> Exercice écrit A
Pouvez-vous citer le passage du texte sur Tad Lo qui commence par « Fort de ses » et se termine par « curry-coco thaï, frites!) » ?

::: Texte source :::

C’est à Ban Khoua Set que les 3 cascades Lo (Tad Lo) déversent leurs flots bouillonnants pour le plaisir des cataractophiles et celui des amateurs de belles images. Passage obligé des scootards*, c’est surtout le hameau de Ban Saen Vang qui profite de cette manne fortunée aussi quotidienne que fugace. De fait, Tad Lo désigne de façon générique l’ensemble du site incluant le village, les habitats dispersés et les chutes.
Fort de ses multiples charmes, ce petit bout de pays retient sans peine les adeptes du voyage en mode tortue.
Avantage, Tad Lo
Des atouts maîtres
- Trois cascades inégalement spectaculaires mais toutes baignables.
- Des parcours balisés à trimarder sans modération; Balisés, oui! C’est très rare au Laos.
- Proximité de villages ethniques Ta-Oy, Nyé, Pakoh et Katu – à traverser, à rencontrer –
- Une population aimable, souriante qui vit chichement de ce tourisme et n’en est pas (encore) saturée.
- Des fruiteries, des épiceries, un marché quotidien, un distributeur de billets (au fonctionnement très capricieux, ne misez pas tout dessus).
- Une belle variété de menus dans les cambuses pour répondre à la demande…(Beurre d’arachide, confiture, caviar de tomate, spaghetti bolo, curry-coco thaï, frites!)
- Une douceur de vivre dans une simplicité globale, naturelle, au stress minimal.
- Quelques « personnages clés » à croiser dont:
Mister Poh
Depuis 25 ans, le village a su profiter du développement touristique tout en maintenant son intégrité culturelle. L’intelligence et le charisme de M.Poh y sont pour beaucoup. Bien que propriétaire d’une guesthouse à succès, il a impulsé, en s’impliquant pleinement, nombre d’autres hébergements, restaurants et activités liées au passage des routards. Il a encouragé et aidé à lancer l’ouverture d’auberges aujourd’hui plus fréquentées que la sienne (il refuse de l’afficher sur les centrales de résa du Web). Il a impulsé cette diversité de l’offre en restauration en travaillant sur des recettes plus « ouvertes sur le monde ». Il a suggéré à Niay (du restaurant « I love you« ) l’idée de donner des cours de cuisine lao, Il a mis en valeur le travail de tissage des femmes et la mise en vente des produits. Il a encouragé l’accueil des voyageurs-travailleurs volontaires, lesquels ont mis leurs talents au service de la communauté.

:::

> Exercice écrit B
Présentez sous forme de tableau Markdown, avec les colonnes « Numéro » et « Ligne d'enregistrement », uniquement les lignes des enregistrements qui commencent à la ligne contenant « Click OK in Freigabe anlegen dialog » et se terminent à la ligne contenant « Action: point(701,42) », ces deux lignes incluses. Omettez les lignes vides.

::: Enregistrements :::

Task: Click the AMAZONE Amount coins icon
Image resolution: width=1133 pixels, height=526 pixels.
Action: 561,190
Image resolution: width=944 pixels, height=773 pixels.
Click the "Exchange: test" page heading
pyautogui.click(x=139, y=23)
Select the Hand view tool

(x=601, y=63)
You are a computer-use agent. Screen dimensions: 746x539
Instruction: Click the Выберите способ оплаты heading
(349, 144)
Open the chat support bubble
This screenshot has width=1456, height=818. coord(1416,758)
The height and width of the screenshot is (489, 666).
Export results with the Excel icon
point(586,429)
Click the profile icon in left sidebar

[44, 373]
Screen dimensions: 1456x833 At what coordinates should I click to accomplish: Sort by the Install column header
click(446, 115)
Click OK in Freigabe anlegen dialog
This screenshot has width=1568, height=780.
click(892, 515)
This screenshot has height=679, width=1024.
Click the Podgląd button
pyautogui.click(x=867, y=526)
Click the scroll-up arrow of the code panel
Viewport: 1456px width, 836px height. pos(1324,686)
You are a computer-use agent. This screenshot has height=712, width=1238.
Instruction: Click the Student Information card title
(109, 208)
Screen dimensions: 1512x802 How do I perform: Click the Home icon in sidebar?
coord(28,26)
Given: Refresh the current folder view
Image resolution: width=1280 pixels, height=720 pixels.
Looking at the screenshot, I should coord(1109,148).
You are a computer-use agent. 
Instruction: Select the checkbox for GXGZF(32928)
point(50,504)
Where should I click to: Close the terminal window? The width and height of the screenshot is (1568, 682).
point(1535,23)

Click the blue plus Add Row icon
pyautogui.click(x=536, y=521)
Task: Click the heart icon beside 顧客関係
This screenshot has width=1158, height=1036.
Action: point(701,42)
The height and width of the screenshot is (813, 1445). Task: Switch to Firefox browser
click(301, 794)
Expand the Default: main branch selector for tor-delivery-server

:::

> Corrigé A
Fort de ses multiples charmes, ce petit bout de pays retient sans peine les adeptes du voyage en mode tortue.
Avantage, Tad Lo
Des atouts maîtres
- Trois cascades inégalement spectaculaires mais toutes baignables.
- Des parcours balisés à trimarder sans modération; Balisés, oui! C’est très rare au Laos.
- Proximité de villages ethniques Ta-Oy, Nyé, Pakoh et Katu – à traverser, à rencontrer –
- Une population aimable, souriante qui vit chichement de ce tourisme et n’en est pas (encore) saturée.
- Des fruiteries, des épiceries, un marché quotidien, un distributeur de billets (au fonctionnement très capricieux, ne misez pas tout dessus).
- Une belle variété de menus dans les cambuses pour répondre à la demande…(Beurre d’arachide, confiture, caviar de tomate, spaghetti bolo, curry-coco thaï, frites!)

> Corrigé B
| Numéro | Ligne d'enregistrement |
|---|---|
| 1 | Click OK in Freigabe anlegen dialog |
| 2 | This screenshot has width=1568, height=780. |
| 3 | click(892, 515) |
| 4 | This screenshot has height=679, width=1024. |
| 5 | Click the Podgląd button |
| 6 | pyautogui.click(x=867, y=526) |
| 7 | Click the scroll-up arrow of the code panel |
| 8 | Viewport: 1456px width, 836px height. pos(1324,686) |
| 9 | You are a computer-use agent. This screenshot has height=712, width=1238. |
| 10 | Instruction: Click the Student Information card title |
| 11 | (109, 208) |
| 12 | Screen dimensions: 1512x802 How do I perform: Click the Home icon in sidebar? |
| 13 | coord(28,26) |
| 14 | Given: Refresh the current folder view |
| 15 | Image resolution: width=1280 pixels, height=720 pixels. |
| 16 | Looking at the screenshot, I should coord(1109,148). |
| 17 | You are a computer-use agent.  |
| 18 | Instruction: Select the checkbox for GXGZF(32928) |
| 19 | point(50,504) |
| 20 | Where should I click to: Close the terminal window? The width and height of the screenshot is (1568, 682). |
| 21 | point(1535,23) |
| 22 | Click the blue plus Add Row icon |
| 23 | pyautogui.click(x=536, y=521) |
| 24 | Task: Click the heart icon beside 顧客関係 |
| 25 | This screenshot has width=1158, height=1036. |
| 26 | Action: point(701,42) |